FOWD presentations, part 3

The last batch of presentations:

Unconventional ways to promote your site

Paul Farnell

A really amazing talk that started out by saying that SEO, AdWords are conventional and talked about unconventional means of promoting your site / service / app. The first point being satellites – small freebish stuff that doesn’t need much work but are a constant drivers of visitors to your main site / service (examples: Litmus CSSVista, 37signals Ta-da Lists). Another valid proposition is to join social networks and forums that cover similar stuff your app does – a link in your signature can also make a lot of visitors. A big driver is the word “free” but since you can’t have only free stuff the guys at Litmus decided to launch every payable product/service with a short period when it’s free to use – they’re counting on the buzz since you can test the app without lock-in. This is a different approach to giving 30 days of free service when you register since it creates a bigger buzz when you launch. The main lesson is that you need to be human – you need to show enthusiasm (toward technology and your product) in order to build trust which will in turn give you access to passionate users (if they trust that you can solve their problem they will ask).

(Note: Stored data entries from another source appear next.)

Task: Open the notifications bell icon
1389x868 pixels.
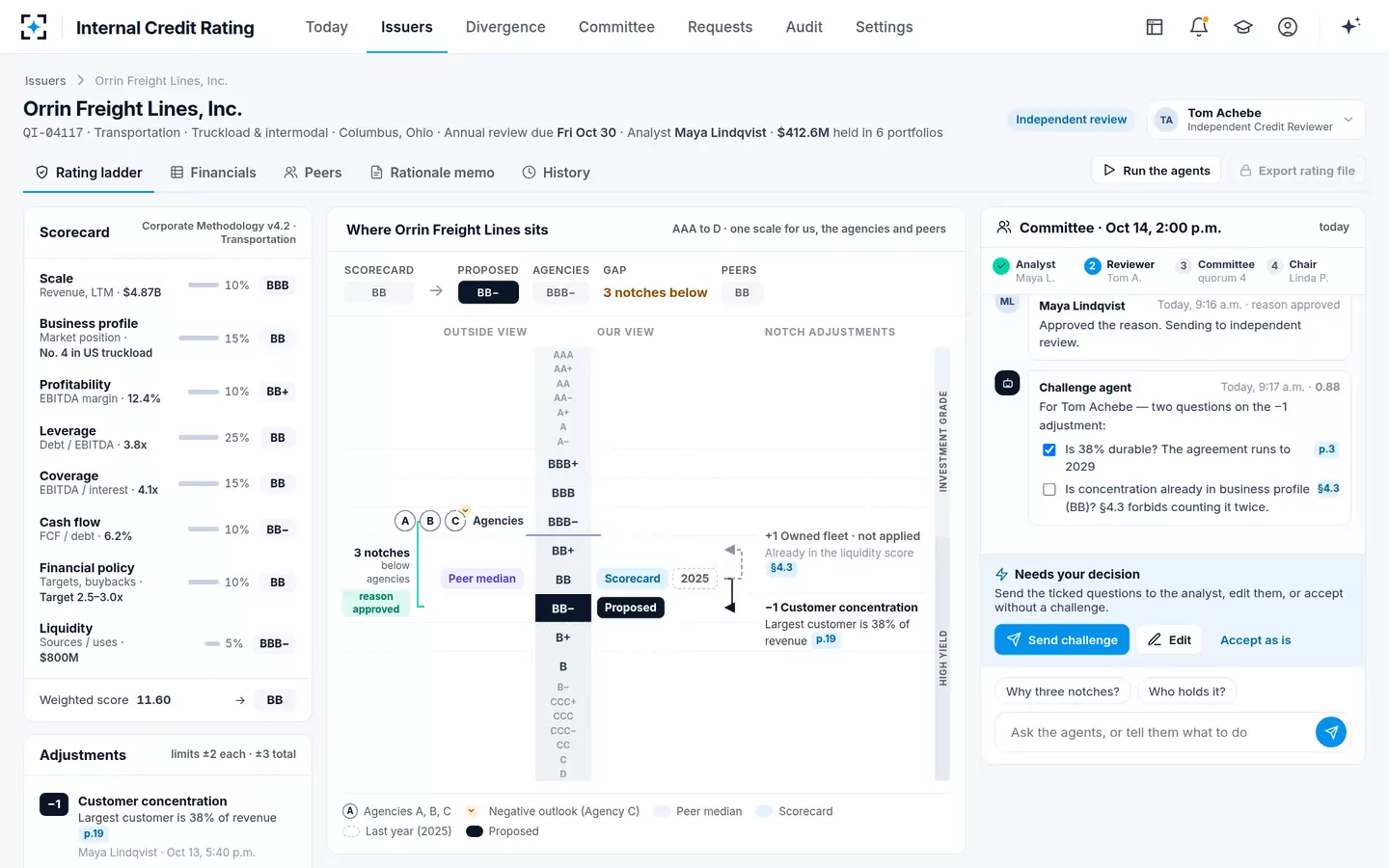Action: tap(1199, 27)
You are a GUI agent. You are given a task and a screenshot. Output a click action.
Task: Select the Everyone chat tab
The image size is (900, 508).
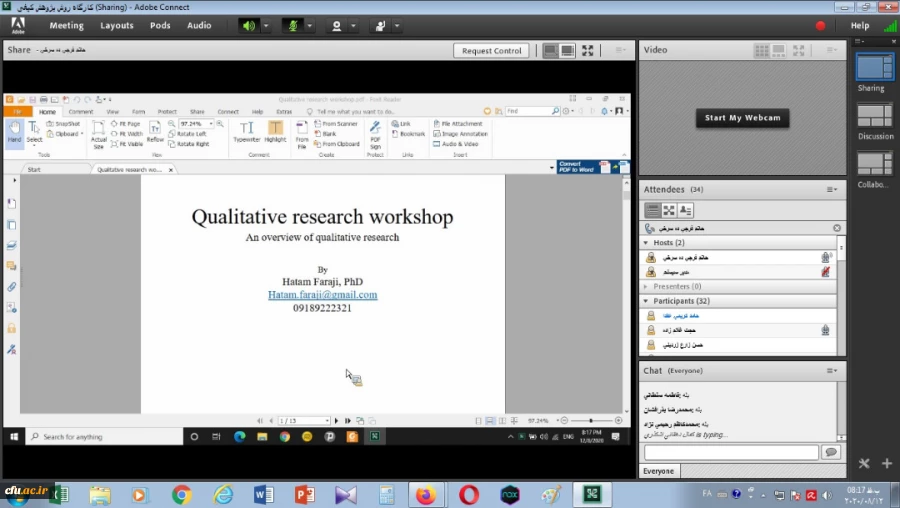(x=658, y=471)
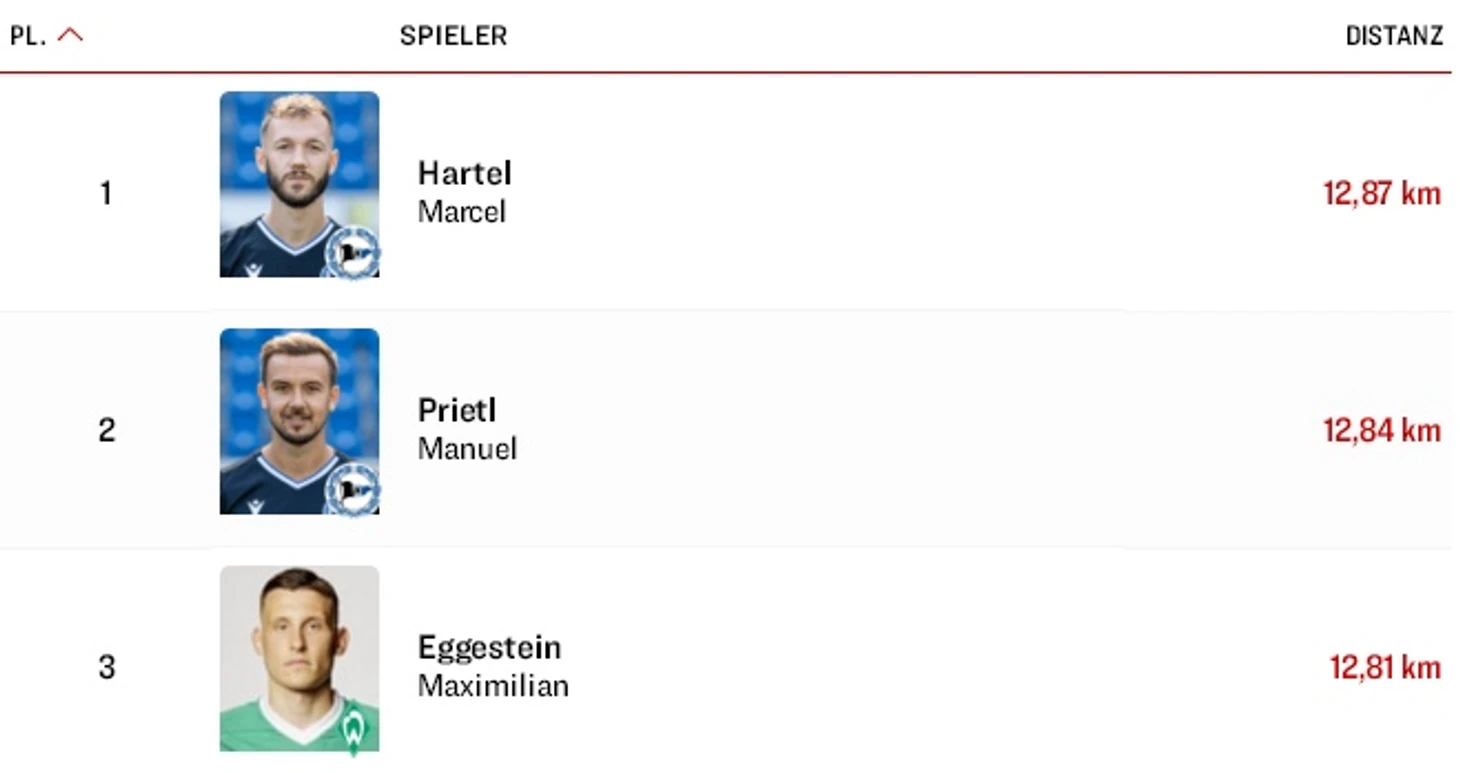Open the Eggestein surname link
Image resolution: width=1460 pixels, height=773 pixels.
[489, 648]
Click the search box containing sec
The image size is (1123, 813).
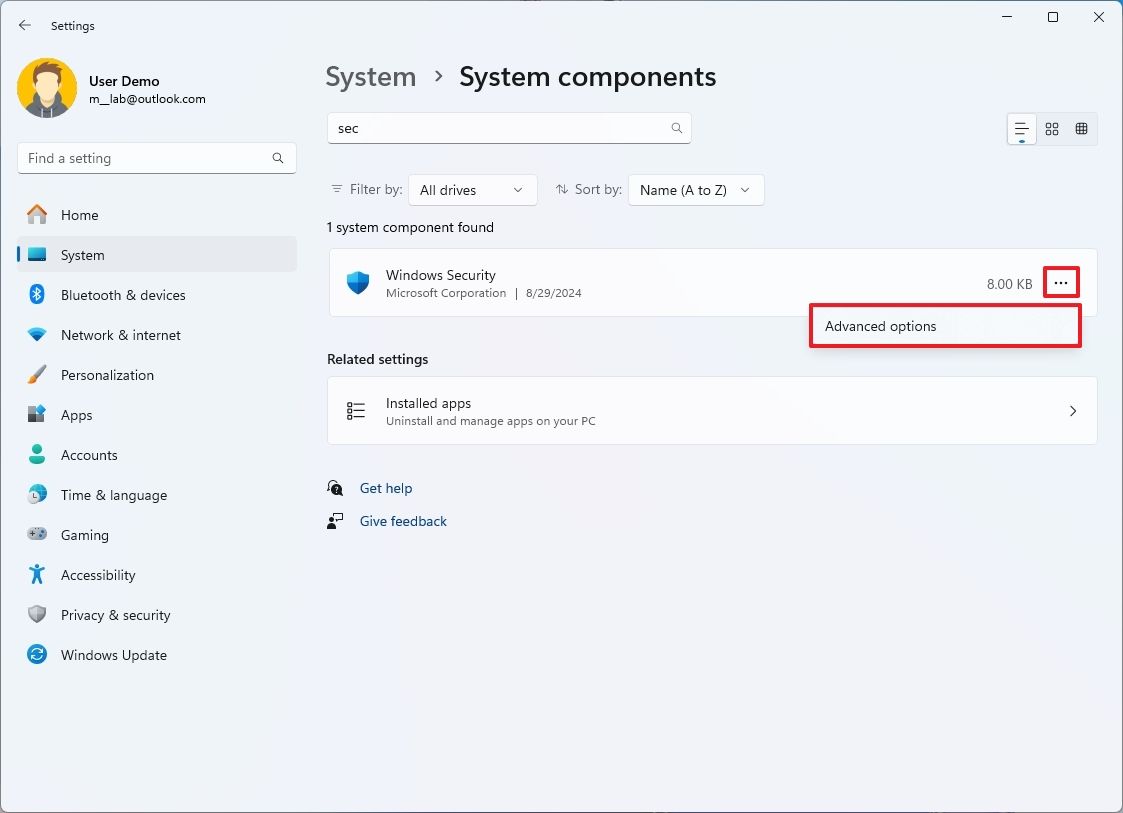509,128
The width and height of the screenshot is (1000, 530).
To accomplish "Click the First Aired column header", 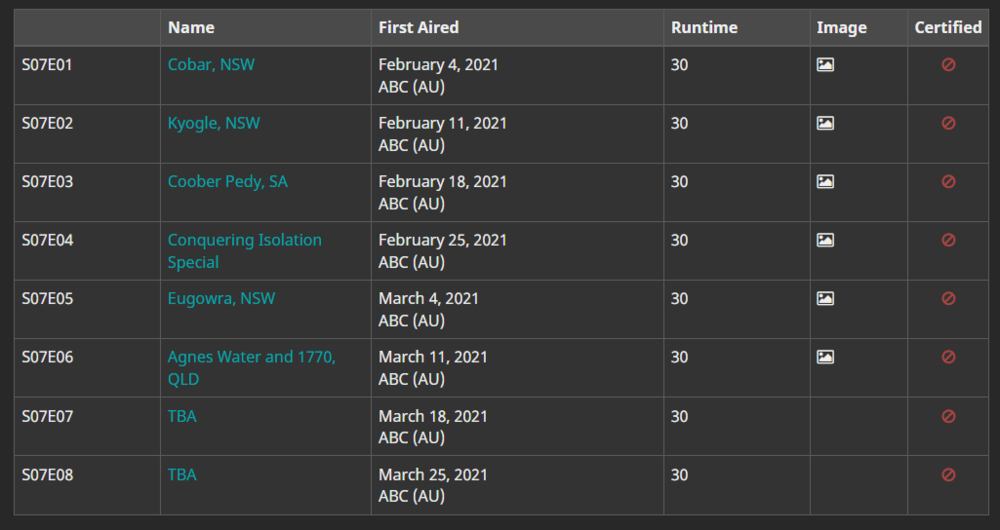I will 418,27.
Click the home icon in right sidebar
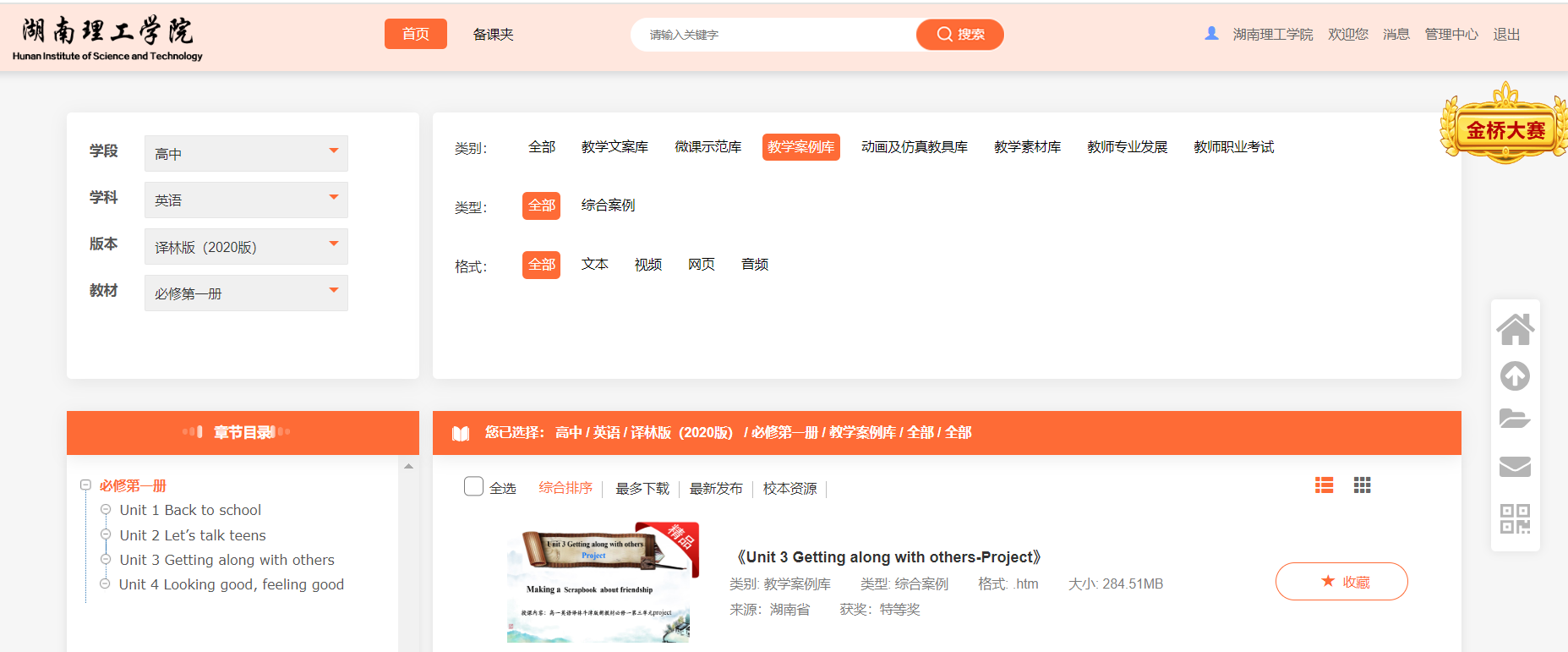The height and width of the screenshot is (652, 1568). (1515, 330)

Evolving the User Experience

Daniel Burka

There are numerous ways of designing stuff – building complex stuff or building a modular structure. The first will give you a great solution if you know most of the parameters and the second will give you building blocks so you can build whatever you want. The thing is that even the first solution gives you possibilities to change – a nice example are older buildings that are now used for something they weren’t designed for. The web is also a good place to follow the users – what they’re doing is a direction for design and feature list and there is no excuse not to listen to this important feedback (you can also do this in architecture for setting up paths – set them where people walk, cause that’s the user pattern that evolved with the use of the park). Subtraction is also iteration – don’t be afraid to add, remove or just change small thing in the design – if you are you can always only deploy such new features to a limited number of users to see whether it works or not. Fixing things doesn’t necessarily mean starting from scratch – realigning the design is much more difficult but will land better with the users. There’s also no need to innovate to do something better – stuff that is out there works and you need to find out how it can work in your site. You also need to think of the iteration process – how often you’ll realign the page and how fast you can deploy and roll-out changes.